__What to produce__: The lines to reproduce run from the one containing "You are a computer-use agent. Image" through the end of the records below. Reproduce them exactly and add nothing.

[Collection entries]
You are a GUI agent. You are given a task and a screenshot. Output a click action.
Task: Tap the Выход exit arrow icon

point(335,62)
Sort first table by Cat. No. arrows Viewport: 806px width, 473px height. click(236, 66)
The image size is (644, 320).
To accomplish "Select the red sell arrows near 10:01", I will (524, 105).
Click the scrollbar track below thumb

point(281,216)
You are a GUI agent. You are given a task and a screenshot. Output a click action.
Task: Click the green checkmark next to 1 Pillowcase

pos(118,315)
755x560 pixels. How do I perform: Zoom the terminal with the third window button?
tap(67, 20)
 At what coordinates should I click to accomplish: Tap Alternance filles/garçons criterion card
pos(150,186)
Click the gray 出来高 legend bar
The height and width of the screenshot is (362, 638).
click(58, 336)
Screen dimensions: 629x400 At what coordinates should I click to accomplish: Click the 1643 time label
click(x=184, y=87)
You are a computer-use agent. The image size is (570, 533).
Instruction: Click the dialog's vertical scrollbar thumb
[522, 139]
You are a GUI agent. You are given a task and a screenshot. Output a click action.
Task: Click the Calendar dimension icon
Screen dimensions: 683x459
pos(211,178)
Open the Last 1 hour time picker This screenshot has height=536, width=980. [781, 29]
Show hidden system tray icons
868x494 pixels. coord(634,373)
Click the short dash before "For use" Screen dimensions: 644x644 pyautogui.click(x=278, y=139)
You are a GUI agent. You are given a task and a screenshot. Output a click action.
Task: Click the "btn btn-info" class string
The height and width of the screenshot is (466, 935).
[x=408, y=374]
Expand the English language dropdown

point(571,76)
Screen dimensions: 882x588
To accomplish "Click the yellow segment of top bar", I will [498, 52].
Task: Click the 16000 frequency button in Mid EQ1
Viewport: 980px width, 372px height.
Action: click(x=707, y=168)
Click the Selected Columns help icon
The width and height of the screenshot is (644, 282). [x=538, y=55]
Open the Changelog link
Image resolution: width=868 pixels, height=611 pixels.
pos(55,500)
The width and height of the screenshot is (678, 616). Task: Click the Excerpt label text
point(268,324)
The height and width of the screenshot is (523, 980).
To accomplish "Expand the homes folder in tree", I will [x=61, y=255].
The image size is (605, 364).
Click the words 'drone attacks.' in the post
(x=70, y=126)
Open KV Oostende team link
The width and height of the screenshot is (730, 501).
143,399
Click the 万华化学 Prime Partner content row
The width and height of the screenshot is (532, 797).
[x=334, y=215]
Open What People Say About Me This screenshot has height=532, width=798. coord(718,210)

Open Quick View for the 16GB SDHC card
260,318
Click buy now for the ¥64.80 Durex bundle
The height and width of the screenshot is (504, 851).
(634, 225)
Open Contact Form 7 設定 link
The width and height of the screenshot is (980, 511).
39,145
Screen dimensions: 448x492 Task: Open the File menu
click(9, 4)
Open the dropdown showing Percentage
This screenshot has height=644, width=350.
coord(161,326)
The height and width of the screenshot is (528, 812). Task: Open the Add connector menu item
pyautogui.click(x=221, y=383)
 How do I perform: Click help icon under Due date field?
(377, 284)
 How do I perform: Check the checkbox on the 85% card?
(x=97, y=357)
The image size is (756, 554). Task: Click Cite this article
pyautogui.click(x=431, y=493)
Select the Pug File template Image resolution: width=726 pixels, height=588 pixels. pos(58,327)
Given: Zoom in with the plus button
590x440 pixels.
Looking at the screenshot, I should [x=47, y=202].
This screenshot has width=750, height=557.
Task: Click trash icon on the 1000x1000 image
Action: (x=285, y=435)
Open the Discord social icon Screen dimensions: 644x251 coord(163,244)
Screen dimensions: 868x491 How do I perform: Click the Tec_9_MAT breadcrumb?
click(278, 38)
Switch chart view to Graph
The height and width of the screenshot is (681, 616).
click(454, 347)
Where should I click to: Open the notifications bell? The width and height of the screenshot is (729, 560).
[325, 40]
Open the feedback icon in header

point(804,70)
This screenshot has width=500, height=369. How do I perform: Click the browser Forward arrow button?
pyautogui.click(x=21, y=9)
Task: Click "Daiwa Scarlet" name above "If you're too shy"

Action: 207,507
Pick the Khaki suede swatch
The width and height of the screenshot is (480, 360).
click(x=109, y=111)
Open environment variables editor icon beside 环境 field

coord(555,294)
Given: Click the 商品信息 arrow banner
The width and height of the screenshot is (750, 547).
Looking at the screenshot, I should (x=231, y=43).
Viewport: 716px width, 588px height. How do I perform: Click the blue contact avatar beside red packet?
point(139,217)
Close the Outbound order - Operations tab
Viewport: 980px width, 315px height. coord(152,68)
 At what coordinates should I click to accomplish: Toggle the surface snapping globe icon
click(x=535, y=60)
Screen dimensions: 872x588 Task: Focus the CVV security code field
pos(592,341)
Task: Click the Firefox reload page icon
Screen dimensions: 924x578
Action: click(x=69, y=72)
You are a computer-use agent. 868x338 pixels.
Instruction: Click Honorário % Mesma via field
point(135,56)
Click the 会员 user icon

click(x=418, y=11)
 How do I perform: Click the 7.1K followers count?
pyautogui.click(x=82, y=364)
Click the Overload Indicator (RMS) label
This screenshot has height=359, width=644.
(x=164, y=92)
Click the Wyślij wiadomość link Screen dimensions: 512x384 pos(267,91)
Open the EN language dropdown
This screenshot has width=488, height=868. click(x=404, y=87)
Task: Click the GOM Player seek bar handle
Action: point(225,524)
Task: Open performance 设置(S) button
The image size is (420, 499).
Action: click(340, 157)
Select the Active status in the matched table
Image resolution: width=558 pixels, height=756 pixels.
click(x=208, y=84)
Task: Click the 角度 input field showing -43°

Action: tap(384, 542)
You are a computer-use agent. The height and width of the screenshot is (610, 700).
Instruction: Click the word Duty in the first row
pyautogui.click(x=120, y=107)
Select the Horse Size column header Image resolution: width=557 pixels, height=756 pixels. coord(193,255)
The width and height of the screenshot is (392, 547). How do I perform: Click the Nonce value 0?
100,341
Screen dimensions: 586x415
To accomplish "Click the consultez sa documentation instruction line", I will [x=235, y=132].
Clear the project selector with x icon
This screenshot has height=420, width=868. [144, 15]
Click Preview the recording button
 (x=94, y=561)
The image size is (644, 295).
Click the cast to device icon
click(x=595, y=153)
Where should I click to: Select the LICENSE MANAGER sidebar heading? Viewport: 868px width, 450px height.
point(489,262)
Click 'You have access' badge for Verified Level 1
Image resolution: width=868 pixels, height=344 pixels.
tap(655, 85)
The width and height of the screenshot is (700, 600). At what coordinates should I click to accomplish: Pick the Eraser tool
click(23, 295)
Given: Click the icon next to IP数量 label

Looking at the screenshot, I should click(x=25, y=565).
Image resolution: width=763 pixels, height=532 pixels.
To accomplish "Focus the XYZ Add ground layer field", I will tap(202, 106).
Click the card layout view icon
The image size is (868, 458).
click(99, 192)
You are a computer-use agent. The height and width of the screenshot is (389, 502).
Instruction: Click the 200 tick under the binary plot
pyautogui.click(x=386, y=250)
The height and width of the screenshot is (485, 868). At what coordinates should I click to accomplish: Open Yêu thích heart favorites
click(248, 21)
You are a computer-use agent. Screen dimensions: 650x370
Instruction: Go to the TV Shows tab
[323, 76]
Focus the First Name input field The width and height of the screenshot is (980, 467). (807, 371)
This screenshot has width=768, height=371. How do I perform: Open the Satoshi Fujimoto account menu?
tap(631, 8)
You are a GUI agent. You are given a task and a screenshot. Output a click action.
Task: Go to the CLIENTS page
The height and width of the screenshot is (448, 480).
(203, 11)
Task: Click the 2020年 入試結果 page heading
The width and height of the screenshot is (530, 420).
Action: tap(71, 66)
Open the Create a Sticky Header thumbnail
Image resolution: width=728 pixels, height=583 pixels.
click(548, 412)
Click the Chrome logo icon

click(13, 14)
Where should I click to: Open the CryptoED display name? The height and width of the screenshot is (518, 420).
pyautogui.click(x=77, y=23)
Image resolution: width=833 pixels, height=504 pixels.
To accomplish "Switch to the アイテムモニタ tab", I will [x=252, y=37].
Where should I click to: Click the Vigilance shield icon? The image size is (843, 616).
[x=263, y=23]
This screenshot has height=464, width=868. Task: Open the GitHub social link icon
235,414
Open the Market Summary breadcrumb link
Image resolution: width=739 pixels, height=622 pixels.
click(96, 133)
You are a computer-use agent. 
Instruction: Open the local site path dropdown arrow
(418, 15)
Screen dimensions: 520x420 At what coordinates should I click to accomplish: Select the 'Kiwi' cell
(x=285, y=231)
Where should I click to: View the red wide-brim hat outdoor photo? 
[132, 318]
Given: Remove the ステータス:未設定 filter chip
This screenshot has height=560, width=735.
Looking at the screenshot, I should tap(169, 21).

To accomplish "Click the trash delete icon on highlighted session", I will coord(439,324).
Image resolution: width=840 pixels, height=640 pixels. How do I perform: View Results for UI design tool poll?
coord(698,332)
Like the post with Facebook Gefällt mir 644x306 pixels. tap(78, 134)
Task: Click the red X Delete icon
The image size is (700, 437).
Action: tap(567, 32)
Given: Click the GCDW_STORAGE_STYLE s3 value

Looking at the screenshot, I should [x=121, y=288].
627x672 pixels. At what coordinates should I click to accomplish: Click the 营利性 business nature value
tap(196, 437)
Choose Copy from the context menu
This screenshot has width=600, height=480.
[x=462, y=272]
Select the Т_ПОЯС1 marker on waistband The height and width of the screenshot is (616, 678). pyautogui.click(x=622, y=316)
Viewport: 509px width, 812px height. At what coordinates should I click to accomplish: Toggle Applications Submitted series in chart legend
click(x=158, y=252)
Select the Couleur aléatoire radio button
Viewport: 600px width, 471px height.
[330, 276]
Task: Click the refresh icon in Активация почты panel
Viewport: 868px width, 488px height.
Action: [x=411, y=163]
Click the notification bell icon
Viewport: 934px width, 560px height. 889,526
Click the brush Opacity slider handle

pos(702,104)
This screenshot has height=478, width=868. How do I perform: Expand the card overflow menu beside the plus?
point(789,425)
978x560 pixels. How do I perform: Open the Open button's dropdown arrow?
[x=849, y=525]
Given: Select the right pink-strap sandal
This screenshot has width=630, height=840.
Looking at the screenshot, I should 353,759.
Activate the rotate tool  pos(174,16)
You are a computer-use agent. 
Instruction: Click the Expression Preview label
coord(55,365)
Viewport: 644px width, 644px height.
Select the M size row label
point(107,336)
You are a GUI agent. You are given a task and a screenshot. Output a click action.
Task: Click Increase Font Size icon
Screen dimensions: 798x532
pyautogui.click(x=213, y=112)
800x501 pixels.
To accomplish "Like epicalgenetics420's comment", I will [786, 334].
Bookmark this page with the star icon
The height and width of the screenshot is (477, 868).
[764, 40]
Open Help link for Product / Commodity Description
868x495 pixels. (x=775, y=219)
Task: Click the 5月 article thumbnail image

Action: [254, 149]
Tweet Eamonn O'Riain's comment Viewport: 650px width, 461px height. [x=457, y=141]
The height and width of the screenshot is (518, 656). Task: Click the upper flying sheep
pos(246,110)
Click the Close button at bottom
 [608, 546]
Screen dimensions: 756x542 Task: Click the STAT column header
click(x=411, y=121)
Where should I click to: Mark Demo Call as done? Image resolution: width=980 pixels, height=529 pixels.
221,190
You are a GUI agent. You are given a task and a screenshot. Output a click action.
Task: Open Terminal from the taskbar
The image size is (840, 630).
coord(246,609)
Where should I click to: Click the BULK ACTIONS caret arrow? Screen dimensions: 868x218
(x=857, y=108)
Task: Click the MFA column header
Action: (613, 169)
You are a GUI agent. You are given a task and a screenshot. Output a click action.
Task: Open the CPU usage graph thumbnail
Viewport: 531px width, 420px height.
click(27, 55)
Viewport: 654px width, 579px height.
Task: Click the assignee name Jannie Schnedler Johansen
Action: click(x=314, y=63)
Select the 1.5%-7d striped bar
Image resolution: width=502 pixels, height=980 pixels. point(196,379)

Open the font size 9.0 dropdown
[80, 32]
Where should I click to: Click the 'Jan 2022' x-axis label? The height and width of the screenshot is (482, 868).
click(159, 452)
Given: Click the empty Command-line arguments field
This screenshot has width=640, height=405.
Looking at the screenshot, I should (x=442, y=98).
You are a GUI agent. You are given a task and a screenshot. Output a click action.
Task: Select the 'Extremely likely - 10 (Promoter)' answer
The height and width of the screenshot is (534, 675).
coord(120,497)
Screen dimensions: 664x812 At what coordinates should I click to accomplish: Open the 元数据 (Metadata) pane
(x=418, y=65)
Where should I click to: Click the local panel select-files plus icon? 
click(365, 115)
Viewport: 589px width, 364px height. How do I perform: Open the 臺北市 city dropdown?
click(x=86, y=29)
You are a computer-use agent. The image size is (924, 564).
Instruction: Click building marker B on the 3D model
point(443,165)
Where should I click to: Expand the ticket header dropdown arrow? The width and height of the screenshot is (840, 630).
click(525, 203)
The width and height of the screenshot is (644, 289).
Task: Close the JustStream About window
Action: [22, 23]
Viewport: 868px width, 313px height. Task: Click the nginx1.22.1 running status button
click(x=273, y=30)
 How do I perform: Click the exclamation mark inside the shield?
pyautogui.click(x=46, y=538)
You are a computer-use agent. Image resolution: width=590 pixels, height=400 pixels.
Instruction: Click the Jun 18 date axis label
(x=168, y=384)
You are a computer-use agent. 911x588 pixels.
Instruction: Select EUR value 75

__Answer below__:
You are a computer-use agent. Image resolution: width=590 pixels, height=400 pixels.
Instruction: Click the Jun 18 date axis label
(x=168, y=384)
You are a computer-use agent. 911x588 pixels.
Instruction: Select EUR value 75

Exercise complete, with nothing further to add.